整個冰棺裝置的儀器精密到超乎尋常的地步,底座的面板上記錄着其中各個物質的含量,溫度與濕度,自動調節在穩定的數值範圍內。
裝置上沒有任何控制按鍵。
姜簡繞着走了一圈,都未曾看到外置的操控臺。
“是不是應該有什麽可以刷這個權限卡的地方?”姜簡從冰棺另一頭探出腦袋,看向鐘洵,“你那邊有嗎?”
“沒有。”鐘洵半蹲着,看見冰棺旁邊也放着一個琴盒。
“這好像才是唐凰常用的。”鐘洵打開檢查了一下,不像琴房的那個禮物,這一把小提琴才應該是陪伴她度過無數次演奏會與賽事的功臣,“讓這把琴陪在她身邊,我該說他真的很懂她。”
對忠實的小提琴手而言,琴就是他們寸步不離的另一半。
“他想做什麽呢?”姜簡看向冰棺中的唐凰,神色有些悲憫,“如果這裏的雲漢科技和青巒村那時的是同一個,直接讓唐凰的意識重生不就可以了?為什麽還要留着她的屍體?還有林棠,她會是重生的唐凰嗎?”
姜簡陷入沉思,忽然耳朵動了動。
“你有沒有聽到什麽聲音?”
鐘洵知道姜簡的五感格外靈敏,他立即戒備起來:“哪個方向?”
“我好像聽見有人叫我,在……那邊!”
姜簡指向另一邊。
安置唐凰的冰棺房一共有兩扇門,一扇是他們來的方向,另一扇門緊閉着。
“往那個方向,就靠近地面上的醫務室了。”姜簡迅速做出了判斷。
兩人刷了權限卡往門那邊走去。
宋知返忍着痛擡起手臂,死死抓住林棠的手,試圖将她的手從自己脖子上掰開。
“你他媽……”
他咬牙切齒,指甲緊緊摳進了林棠的手背,聽到林棠“啊”地一聲,只覺得一片血肉模糊。
“這幾天是你在跟蹤我的,對嗎?”林棠的眼睛發紅,俨然将宋知返當成了洩憤的對象,“她也被這麽跟過的,後來,後來……她要是能有我一半的狠勁,也不至于會……”
突兀的手機鈴聲響徹整個地下。
林棠怔了一下,循聲望去。
兩個男人一前一後出現在視野中。
她訝異之際,手上洩了勁。
宋知返得以喘息,眼眸一亮,用盡最後的力氣将她從自己身上推開,悶頭朝着鈴聲傳來的方向跑去。
“簡哥!”他的聲音顫抖着,一瘸一拐地狂奔。
撲向從走廊另一個方向走來的男人。
“醫務室下有密道!咳咳。”他吃痛地捂着肩頭的那柄小刀,整個人身體被姜簡托住,“就是你上次看到的那些瓶瓶罐罐,有機關!”

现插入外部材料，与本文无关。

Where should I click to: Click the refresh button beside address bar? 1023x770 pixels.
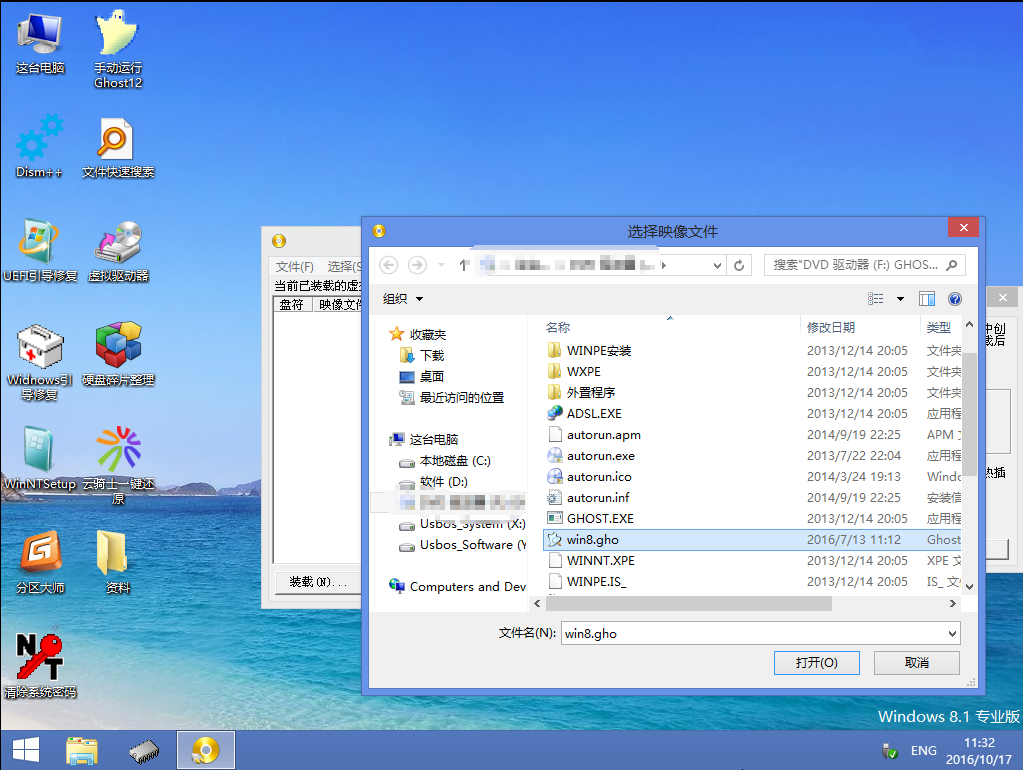coord(740,265)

“別急,慢慢來。”姜簡擔心地看着他的肩膀,他一說話就要牽動傷口。
血液順着姜簡手掌流下,領口也沾染了些許,但他根本顧不上清潔的那根弦,脫下校服開始給宋知返處理。
臉上不止什麽時候蹭上的幾抹血跡,仿佛白瓷上陡然出現的血色裂痕。
鐘洵眼眸沉了一下,擡步朝林棠走去。
“你是林棠?你和唐凰什麽關系?”他居高臨下地問道。
林棠坐在地下,身體有些顫抖,卻還是趾高氣昂地擡起了頭:“你、你是誰?關你什麽事?”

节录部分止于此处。